No fue una mala época aquella en que veía a Truffaut. Descubría y repasaba cada una de sus películas y hasta leía todo aquello que hubiese escrito. No lo hacía solo con él, por supuesto, pero recuerdo a Truffaut porque hoy lo evito. A él, de entre los otros, lo evito. Y no sé bien por qué lo hago. Tal vez la construcción de sus ideas… Tal vez esa intelectualidad que a veces rechazo un poco. Le doy vueltas, pero lo cierto es que no sé. Después de todo, su intelectualidad, al menos era honesta. Por lo mismo, debiese concluir que lo evito simplemente porque siento que ya salí de Truffaut. Que él mismo construyó todo hasta una salida clara, sin invitarnos a volver atrás. Emociones incluidas, por cierto, pero lo importante es que, sumando todo, terminó de explicar lo que propuso sin dejar cabos sueltos. No lo digo bien, probablemente, pero es como si la métrica total de su obra hubiese sido exacta.

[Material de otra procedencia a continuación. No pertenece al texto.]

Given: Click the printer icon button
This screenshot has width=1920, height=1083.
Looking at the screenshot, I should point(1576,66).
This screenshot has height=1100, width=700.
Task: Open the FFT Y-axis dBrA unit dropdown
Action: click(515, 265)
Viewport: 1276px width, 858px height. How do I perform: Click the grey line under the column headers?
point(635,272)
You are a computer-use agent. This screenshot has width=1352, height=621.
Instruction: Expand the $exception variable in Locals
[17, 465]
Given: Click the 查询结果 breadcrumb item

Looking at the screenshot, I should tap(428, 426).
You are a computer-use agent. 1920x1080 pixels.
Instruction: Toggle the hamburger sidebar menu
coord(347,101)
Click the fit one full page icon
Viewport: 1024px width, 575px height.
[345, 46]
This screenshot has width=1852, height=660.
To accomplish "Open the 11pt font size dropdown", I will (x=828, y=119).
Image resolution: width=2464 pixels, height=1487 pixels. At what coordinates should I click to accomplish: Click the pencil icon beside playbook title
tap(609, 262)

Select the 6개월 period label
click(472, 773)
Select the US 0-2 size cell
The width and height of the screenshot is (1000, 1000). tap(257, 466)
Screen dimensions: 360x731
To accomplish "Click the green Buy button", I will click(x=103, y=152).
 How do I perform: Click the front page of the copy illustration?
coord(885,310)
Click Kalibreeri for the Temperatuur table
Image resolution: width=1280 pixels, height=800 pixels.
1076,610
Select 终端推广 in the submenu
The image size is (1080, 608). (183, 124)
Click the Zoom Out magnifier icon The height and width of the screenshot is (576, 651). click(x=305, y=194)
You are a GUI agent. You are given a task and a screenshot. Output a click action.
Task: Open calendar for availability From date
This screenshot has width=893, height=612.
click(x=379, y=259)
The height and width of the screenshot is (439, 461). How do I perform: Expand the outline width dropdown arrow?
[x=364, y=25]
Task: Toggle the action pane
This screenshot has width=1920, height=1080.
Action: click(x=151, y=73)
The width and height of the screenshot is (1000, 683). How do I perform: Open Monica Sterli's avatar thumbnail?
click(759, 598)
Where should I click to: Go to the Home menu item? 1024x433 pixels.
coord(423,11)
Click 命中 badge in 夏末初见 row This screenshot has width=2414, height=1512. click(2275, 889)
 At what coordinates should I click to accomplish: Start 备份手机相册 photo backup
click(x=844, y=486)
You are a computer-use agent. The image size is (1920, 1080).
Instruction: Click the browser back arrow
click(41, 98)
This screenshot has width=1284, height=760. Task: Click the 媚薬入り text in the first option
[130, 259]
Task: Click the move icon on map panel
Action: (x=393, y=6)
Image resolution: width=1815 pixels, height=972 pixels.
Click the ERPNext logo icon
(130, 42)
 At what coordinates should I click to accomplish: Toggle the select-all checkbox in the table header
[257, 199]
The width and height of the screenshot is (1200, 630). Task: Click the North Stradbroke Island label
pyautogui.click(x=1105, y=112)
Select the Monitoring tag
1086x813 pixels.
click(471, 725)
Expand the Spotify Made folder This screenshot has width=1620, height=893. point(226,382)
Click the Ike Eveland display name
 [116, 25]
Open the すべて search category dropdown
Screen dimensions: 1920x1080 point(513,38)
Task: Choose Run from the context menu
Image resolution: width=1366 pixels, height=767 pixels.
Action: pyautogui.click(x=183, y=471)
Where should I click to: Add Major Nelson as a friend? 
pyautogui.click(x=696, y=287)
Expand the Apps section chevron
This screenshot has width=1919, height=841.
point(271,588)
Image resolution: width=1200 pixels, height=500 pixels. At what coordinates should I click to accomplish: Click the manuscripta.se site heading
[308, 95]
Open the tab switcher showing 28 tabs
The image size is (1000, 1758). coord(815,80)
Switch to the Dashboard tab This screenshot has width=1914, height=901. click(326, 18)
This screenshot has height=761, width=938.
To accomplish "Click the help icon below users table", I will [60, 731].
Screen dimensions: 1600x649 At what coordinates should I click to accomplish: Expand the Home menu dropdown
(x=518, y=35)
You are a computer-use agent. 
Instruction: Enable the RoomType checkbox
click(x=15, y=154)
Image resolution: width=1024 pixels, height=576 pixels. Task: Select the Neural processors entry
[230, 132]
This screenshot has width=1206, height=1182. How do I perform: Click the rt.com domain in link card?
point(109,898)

Incluso aquello en que desbordaba vida y emoción y hasta imperfección (Jules et Jim, Adele H y hasta sus primeros cortos), terminan por encajar perfectamente y te impulsan simplemente a seguir adelante. No volveré a Truffaut, me digo entonces, con un poco de añoranza. Admito sin embargo que la culpa es mía, totalmente, si desde entonces no sé bien, qué camino tomar.

jueves, 1 de septiembre de 2022

¿Sirve eso?


Ella explicó que lo dejó porque quería tener un hijo y él no.

No lo culpaba de mala forma, simplemente decía que así hacían sido las cosas.

Se llevaban bien, vivieron juntos varios años, pero pensaban distinto sobre aquello, comentó.

Veíamos el futuro de distinta forma, dijo.

Se separaron hace varios años, según cuenta, pero ya no está en edad para ser madre.

Ya decidí no tener hijos, nos dijo, y ahora todo es un poco extraño.

Dice esto pues hace poco ha vuelto a verlo.

Al parecer, él le dijo que la extrañaba y que añoraba el tiempo en que vivieron juntos.

Y ella, por supuesto, también tiene un buen recuerdo de esa época.

Sin embargo, dice ella, volver con él sería un poco como volver al pasado.

Volver a pasado anulando varios años y terminando de borrar, al mismo tiempo, el deseo que ella había tenido de tener un hijo.

Por eso dudo si hacerlo o no hacerlo, nos dice, finalmente, mientras parece esperar nuestra opinión.

Yo puedo hacer que vuelvas realmente en el tiempo, digo entonces.

Ella parece pensar que bromeo.

Puedo hacer que vuelvas hasta el momento exacto en que decidiste dejarlo, hace años, porque querías tener un hijo, le digo.

¿Sirve eso?, le pregunto.

Ella me mira y no responde.

Los demás también me miran, como si hubiese dicho algo malo.

¿Sirve eso?, vuelvo a preguntarle.

Ella, moviendo la cabeza, dice que no.